Return the part of the entries below that opens at the very first line and closes with the line containing "I want to click on restore", copied without any change and including both of those lines.

[Begin]

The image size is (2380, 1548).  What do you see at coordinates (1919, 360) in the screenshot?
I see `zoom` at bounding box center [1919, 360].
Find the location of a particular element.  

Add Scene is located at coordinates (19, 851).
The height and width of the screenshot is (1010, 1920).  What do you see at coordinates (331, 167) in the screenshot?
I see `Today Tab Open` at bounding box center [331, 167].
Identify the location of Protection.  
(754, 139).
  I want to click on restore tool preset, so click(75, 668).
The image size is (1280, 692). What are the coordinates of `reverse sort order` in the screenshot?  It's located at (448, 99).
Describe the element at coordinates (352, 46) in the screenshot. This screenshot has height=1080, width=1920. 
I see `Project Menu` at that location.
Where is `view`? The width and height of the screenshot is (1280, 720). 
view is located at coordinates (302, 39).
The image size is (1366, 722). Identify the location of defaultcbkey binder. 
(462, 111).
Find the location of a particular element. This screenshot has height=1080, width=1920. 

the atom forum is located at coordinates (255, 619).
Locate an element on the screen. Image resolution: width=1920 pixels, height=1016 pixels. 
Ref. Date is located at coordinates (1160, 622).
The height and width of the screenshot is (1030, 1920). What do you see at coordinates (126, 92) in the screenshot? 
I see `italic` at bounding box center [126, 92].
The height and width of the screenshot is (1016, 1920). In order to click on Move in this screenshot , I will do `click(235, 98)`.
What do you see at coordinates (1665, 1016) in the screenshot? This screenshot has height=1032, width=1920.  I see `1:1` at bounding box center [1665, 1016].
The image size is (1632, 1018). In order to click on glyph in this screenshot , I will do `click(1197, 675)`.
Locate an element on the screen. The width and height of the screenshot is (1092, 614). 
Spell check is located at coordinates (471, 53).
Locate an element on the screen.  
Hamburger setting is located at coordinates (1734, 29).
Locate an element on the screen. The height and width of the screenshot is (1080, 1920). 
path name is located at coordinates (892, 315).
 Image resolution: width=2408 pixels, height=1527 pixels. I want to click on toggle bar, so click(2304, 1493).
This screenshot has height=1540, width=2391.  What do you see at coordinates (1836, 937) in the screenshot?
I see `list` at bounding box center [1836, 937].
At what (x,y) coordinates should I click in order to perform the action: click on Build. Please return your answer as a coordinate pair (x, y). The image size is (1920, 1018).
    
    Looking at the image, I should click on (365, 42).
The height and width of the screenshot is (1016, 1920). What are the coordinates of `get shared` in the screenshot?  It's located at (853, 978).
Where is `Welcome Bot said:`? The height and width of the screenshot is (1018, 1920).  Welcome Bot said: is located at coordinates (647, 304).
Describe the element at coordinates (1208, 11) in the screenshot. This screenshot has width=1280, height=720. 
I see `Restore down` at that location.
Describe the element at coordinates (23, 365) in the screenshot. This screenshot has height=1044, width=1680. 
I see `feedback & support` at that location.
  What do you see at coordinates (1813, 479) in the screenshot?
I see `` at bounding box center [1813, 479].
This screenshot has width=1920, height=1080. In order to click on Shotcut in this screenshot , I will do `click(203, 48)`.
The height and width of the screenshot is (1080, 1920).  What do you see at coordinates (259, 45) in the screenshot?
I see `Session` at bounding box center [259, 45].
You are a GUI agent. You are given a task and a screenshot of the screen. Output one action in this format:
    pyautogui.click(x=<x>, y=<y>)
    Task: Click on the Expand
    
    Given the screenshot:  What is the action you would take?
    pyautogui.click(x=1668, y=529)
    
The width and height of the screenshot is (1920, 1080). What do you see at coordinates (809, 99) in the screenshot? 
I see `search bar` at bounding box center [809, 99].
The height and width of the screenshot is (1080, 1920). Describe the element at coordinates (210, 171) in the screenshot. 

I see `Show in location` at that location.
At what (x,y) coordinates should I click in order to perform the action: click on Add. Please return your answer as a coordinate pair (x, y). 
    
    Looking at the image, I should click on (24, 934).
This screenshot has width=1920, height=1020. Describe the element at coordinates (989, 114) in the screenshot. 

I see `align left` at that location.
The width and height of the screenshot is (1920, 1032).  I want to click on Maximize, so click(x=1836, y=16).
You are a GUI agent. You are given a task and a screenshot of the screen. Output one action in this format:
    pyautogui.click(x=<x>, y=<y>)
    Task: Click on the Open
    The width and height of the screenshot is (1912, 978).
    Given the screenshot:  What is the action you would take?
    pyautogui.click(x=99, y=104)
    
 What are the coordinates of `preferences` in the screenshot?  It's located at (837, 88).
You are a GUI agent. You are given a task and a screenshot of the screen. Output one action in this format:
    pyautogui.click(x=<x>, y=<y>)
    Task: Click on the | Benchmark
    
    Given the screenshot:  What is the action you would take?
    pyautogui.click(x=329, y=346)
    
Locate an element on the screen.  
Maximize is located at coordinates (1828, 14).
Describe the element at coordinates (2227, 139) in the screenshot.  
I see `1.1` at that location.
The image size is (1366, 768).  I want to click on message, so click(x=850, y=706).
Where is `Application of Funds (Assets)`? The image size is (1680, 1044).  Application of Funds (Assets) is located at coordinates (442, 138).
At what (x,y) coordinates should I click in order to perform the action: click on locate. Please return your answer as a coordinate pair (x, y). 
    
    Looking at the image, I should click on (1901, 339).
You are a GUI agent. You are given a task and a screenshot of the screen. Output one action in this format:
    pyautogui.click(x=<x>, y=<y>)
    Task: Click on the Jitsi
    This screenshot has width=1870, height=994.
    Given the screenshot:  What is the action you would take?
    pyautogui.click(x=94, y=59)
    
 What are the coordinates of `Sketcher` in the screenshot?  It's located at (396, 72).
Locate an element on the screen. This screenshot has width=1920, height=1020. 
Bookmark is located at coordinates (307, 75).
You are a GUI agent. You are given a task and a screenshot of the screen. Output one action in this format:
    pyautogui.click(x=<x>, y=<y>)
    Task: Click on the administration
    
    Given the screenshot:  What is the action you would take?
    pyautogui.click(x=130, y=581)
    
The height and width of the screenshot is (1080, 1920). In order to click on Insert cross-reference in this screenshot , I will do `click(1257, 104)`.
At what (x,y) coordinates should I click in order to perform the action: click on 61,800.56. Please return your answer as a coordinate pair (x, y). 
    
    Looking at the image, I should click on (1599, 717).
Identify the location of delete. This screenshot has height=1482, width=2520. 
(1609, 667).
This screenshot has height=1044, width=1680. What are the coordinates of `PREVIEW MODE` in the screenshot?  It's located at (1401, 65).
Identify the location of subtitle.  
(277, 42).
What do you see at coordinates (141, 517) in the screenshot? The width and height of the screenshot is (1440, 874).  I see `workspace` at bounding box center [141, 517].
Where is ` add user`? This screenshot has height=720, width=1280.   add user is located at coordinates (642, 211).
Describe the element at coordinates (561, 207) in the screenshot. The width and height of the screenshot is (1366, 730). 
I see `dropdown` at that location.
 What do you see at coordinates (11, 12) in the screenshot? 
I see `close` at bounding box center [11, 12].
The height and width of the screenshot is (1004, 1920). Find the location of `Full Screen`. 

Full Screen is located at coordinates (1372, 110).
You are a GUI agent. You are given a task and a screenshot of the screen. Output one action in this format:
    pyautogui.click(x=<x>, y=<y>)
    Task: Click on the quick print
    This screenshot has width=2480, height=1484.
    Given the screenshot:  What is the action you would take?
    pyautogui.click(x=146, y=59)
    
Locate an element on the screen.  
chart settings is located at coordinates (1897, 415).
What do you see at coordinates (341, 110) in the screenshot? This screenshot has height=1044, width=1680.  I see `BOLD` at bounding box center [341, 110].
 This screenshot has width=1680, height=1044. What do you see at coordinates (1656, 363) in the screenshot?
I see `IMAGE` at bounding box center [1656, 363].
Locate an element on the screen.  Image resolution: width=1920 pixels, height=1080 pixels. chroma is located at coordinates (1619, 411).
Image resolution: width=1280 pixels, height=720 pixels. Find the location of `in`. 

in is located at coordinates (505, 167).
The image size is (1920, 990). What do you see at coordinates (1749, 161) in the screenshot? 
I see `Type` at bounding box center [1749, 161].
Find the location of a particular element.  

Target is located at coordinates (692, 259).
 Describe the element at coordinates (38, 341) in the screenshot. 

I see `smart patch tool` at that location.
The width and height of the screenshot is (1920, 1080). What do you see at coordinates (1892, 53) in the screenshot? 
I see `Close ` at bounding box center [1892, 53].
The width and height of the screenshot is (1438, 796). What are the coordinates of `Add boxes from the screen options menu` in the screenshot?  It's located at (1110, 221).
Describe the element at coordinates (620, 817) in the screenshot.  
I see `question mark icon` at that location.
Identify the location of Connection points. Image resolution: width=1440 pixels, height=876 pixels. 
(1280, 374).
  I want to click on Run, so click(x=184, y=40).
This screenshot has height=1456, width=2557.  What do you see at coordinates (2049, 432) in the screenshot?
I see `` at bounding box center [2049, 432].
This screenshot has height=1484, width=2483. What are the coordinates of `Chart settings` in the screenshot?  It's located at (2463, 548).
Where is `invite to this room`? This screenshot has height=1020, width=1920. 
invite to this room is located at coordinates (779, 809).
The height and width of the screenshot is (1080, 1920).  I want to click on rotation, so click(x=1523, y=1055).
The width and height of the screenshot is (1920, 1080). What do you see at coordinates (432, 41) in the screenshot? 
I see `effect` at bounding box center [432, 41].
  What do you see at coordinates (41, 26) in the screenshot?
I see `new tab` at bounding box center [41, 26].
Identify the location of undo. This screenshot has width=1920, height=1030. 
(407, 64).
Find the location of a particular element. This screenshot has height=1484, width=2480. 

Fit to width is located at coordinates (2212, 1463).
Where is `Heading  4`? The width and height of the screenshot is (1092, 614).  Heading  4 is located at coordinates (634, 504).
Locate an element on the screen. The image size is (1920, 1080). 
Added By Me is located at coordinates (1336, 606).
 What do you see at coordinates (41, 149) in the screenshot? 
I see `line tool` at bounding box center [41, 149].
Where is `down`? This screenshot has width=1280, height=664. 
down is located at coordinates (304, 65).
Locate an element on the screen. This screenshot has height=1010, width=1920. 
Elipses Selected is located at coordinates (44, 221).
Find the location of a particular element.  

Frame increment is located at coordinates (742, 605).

[End]

The response ->
The image size is (2380, 1548).  What do you see at coordinates (1919, 360) in the screenshot?
I see `zoom` at bounding box center [1919, 360].
Find the location of a particular element.  

Add Scene is located at coordinates (19, 851).
The height and width of the screenshot is (1010, 1920).  What do you see at coordinates (331, 167) in the screenshot?
I see `Today Tab Open` at bounding box center [331, 167].
Identify the location of Protection.  
(754, 139).
  I want to click on restore tool preset, so click(75, 668).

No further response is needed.